Task
Echo the listing word for word, starting with the line containing "hotline (401, 1092)" and continuing through the last line of the listing.

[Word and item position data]

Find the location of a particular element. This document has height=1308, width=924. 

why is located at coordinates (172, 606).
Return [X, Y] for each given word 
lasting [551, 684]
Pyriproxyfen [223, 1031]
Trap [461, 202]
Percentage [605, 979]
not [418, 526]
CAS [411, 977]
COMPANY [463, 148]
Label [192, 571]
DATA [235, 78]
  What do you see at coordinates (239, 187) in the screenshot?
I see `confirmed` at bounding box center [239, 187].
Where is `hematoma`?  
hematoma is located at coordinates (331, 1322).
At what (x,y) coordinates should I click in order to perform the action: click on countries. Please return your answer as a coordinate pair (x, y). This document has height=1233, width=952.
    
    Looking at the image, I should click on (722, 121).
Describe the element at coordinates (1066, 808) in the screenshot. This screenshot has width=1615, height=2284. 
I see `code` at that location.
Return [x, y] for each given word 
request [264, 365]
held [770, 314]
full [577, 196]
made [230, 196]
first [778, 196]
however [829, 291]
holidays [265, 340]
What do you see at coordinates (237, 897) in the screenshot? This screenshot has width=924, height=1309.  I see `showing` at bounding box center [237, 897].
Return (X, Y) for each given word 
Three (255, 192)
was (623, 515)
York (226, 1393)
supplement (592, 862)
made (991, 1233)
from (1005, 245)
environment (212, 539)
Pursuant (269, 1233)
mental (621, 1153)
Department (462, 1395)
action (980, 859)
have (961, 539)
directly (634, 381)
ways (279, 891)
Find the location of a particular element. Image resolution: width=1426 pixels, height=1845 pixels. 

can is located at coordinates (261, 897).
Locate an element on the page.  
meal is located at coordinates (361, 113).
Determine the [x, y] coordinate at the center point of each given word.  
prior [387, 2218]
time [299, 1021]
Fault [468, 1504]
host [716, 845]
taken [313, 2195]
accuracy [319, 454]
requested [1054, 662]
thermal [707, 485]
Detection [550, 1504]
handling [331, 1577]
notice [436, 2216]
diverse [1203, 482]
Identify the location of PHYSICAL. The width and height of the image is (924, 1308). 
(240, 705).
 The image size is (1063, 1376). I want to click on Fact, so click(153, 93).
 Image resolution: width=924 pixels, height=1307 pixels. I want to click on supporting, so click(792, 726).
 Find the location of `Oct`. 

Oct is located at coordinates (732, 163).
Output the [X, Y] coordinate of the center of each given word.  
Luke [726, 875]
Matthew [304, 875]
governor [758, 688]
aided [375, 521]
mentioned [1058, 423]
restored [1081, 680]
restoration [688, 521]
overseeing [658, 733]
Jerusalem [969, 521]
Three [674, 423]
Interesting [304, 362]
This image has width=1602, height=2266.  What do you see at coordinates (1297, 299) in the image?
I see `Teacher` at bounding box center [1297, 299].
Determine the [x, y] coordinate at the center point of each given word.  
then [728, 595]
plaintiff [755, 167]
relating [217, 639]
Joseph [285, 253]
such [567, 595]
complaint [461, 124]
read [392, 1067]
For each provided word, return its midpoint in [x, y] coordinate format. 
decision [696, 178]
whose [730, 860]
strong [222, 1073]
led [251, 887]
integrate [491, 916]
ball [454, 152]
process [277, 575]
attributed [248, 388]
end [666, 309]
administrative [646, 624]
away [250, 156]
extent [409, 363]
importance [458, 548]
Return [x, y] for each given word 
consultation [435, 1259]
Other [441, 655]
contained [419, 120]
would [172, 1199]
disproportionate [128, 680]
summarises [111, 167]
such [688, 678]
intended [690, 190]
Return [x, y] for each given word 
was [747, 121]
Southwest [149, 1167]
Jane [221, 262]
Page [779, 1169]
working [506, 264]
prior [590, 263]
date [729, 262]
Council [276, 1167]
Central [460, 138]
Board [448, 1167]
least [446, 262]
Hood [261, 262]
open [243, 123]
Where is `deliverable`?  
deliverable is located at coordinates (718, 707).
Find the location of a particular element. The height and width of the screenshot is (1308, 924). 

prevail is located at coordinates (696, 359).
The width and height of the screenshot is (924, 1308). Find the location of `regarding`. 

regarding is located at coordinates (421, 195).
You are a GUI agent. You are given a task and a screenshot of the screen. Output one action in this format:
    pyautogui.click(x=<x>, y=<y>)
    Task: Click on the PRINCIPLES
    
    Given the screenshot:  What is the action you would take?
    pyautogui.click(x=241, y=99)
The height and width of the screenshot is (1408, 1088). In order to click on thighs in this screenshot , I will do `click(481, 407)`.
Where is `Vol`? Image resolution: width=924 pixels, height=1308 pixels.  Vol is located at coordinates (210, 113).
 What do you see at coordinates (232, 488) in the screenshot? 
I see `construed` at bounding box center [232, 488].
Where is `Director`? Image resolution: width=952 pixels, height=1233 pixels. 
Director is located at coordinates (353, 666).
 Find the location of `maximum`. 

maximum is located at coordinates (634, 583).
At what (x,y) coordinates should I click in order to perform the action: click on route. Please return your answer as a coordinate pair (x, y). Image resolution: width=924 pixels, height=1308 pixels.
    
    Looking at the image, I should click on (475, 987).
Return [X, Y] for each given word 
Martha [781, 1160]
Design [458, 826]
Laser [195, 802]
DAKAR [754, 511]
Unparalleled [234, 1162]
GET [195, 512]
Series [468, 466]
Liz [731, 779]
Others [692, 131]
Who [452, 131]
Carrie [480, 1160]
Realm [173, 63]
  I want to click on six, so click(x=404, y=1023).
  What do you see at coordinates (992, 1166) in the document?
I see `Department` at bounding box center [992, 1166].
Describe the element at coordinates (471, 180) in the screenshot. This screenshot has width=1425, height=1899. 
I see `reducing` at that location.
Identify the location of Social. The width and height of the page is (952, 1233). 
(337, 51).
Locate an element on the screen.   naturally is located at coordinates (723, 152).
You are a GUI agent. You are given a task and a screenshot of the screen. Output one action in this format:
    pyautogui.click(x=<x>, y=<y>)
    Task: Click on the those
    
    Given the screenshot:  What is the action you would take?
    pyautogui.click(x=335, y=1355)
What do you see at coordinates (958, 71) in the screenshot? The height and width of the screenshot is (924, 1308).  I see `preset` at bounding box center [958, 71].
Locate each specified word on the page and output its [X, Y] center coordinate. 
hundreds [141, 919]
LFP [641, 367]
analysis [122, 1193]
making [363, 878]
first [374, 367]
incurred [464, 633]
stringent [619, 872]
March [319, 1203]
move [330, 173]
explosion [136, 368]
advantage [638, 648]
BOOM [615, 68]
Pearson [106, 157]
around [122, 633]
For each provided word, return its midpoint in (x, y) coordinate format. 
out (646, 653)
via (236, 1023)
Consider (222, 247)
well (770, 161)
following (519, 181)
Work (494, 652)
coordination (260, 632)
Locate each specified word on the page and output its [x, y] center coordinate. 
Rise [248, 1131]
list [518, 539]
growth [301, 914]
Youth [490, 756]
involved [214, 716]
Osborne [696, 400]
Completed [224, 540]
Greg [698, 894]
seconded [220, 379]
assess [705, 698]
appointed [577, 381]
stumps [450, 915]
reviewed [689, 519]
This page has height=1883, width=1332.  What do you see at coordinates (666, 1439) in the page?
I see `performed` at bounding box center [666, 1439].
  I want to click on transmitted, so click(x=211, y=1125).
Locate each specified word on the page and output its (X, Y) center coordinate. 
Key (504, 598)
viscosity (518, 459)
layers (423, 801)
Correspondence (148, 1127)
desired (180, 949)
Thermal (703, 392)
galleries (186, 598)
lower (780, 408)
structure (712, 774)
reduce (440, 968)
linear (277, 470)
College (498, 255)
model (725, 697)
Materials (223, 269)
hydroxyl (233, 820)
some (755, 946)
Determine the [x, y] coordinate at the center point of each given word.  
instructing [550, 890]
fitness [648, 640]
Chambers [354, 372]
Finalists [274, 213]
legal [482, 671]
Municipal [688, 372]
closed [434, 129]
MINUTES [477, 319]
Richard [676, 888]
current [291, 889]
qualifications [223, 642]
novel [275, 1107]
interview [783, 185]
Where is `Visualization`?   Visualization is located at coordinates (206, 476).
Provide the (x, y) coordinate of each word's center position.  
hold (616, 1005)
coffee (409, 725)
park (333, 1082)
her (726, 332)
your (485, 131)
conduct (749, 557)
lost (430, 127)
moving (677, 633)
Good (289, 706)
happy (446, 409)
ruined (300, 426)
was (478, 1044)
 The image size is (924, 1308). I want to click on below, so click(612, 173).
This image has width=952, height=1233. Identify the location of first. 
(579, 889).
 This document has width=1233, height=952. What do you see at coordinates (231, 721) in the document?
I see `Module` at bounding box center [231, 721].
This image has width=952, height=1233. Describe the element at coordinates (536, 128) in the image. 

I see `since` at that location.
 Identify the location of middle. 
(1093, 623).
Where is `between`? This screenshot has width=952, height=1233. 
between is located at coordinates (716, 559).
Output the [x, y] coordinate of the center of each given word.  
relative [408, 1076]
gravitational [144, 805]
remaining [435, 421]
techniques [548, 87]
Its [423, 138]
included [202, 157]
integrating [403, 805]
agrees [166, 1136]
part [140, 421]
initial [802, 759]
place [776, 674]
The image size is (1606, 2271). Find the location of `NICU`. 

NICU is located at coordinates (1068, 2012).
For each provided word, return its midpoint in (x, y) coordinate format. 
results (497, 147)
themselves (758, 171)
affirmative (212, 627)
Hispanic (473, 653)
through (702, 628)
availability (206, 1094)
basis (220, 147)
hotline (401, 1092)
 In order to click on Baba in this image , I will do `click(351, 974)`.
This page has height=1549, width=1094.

Task response
hotline (401, 1092)
 In order to click on Baba in this image , I will do `click(351, 974)`.
This page has height=1549, width=1094.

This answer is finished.